- **WORK INSTRUCTIONS**:
Return every line of the items below that contains the word "Alert".
--
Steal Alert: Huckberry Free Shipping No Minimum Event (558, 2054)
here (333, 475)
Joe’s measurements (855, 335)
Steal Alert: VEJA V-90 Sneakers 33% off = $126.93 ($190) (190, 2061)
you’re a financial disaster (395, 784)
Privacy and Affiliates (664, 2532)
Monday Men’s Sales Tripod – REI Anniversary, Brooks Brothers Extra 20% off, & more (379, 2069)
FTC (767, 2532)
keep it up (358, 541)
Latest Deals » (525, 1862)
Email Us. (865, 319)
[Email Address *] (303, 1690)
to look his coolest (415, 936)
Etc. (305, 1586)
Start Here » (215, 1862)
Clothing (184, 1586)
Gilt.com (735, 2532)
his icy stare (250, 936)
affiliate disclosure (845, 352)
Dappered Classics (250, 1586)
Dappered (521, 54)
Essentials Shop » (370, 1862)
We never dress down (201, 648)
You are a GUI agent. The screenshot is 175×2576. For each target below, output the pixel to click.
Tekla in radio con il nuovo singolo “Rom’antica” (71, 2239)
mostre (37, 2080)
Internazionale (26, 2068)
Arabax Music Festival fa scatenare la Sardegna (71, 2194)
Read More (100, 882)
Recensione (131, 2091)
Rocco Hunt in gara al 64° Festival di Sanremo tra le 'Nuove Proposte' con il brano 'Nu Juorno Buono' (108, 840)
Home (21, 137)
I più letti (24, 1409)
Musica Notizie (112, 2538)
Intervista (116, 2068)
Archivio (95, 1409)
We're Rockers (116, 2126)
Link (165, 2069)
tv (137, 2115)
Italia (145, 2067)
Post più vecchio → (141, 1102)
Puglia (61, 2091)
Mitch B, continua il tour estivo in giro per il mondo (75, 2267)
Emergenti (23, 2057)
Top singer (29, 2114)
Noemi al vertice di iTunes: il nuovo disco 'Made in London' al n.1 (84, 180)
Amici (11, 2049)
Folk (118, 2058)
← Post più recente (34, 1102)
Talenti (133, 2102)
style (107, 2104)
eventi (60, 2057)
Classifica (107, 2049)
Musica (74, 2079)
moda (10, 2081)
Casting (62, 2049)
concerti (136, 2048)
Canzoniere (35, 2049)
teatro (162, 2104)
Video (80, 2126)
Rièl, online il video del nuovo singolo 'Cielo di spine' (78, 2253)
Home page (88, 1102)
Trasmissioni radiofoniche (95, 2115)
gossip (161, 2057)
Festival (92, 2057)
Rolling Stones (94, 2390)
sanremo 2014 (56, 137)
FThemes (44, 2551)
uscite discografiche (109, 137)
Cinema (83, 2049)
--
- **TASK RESPONSE**:
Steal Alert: Huckberry Free Shipping No Minimum Event (558, 2054)
Steal Alert: VEJA V-90 Sneakers 33% off = $126.93 ($190) (190, 2061)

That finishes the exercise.